Años después de los juicios, se plantearon diversas hipótesis para explicar el comportamiento de las niñas y la paranoia desatada. Algunos expertos sugieren que las convulsiones de las acusadoras pudieron ser resultado de una intoxicación con cornezuelo de centeno —un hongo alucinógeno presente en los alimentos de la época—, mientras que otros interpretan los síntomas como respuestas al ambiente opresivo y el miedo al castigo.
Sin embargo, la teoría predominante es que los juicios se desataron principalmente por la presión de un sistema religioso que, al condenar las libertades y el pensamiento independiente, intensificó la represión y la búsqueda de “enemigos” dentro de la comunidad.
Legado y redención en la historia de Salem
La histeria colectiva y las ejecuciones finalmente terminaron en 1693, cuando el gobernador colonial de Massachusetts intervino y ordenó suspender los juicios. En los años siguientes, la comunidad de Salem comenzó a reconocer los abusos cometidos.
En 1706, Ann Putnam, una de las niñas acusadoras, pidió perdón públicamente y culpó a Satanás de haberla llevado a actuar con falsedad.
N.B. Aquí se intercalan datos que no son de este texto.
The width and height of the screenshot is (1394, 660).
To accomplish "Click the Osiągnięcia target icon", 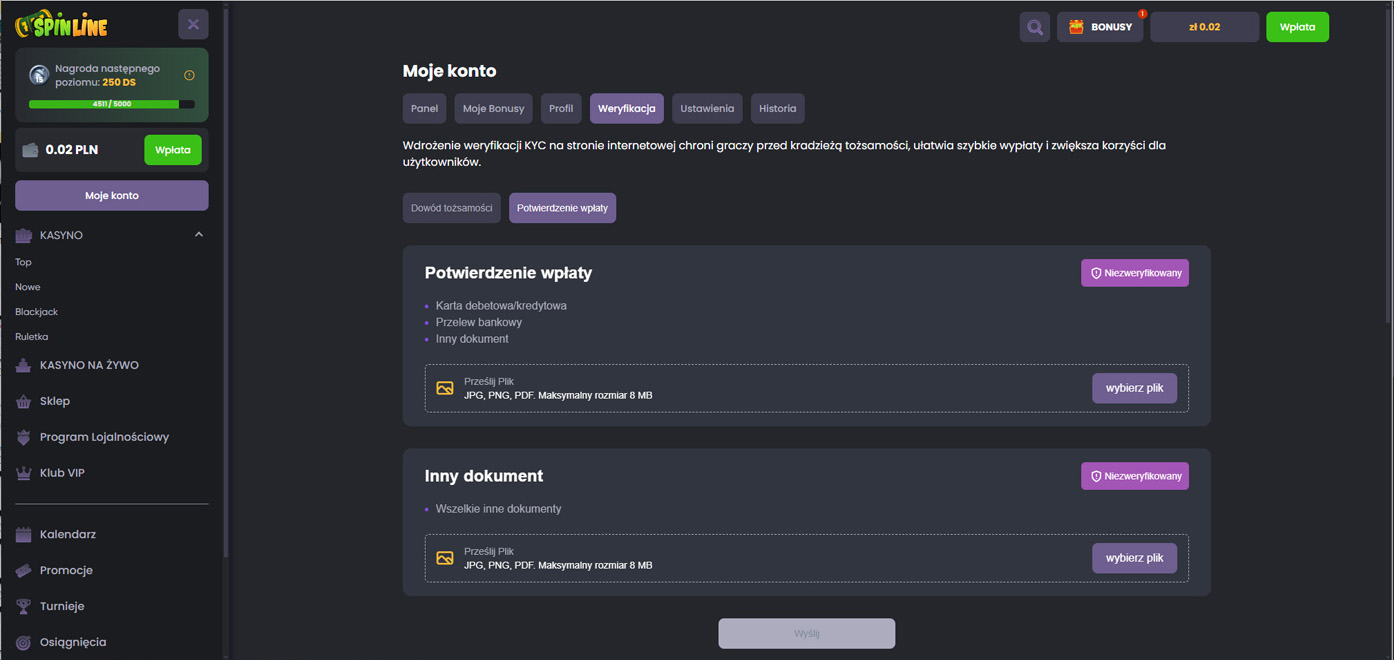I will coord(24,642).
Asimismo, las autoridades coloniales declararon inocentes a los ejecutados, y en 1711, otorgaron compensaciones económicas a las familias afectadas, en un intento por reparar las pérdidas y limpiar la reputación de los condenados.
Los juicios de Salem permanecen en la memoria colectiva como símbolo de las consecuencias de la superstición y el fanatismo. Obras como “Las brujas de Salem”, del dramaturgo Arthur Miller, siguen recordando cómo, en nombre de la justicia y la moralidad, pueden desencadenarse cacerías humanas en las que el verdadero peligro reside en la histeria y la manipulación ideológica, y no en la amenaza de lo desconocido.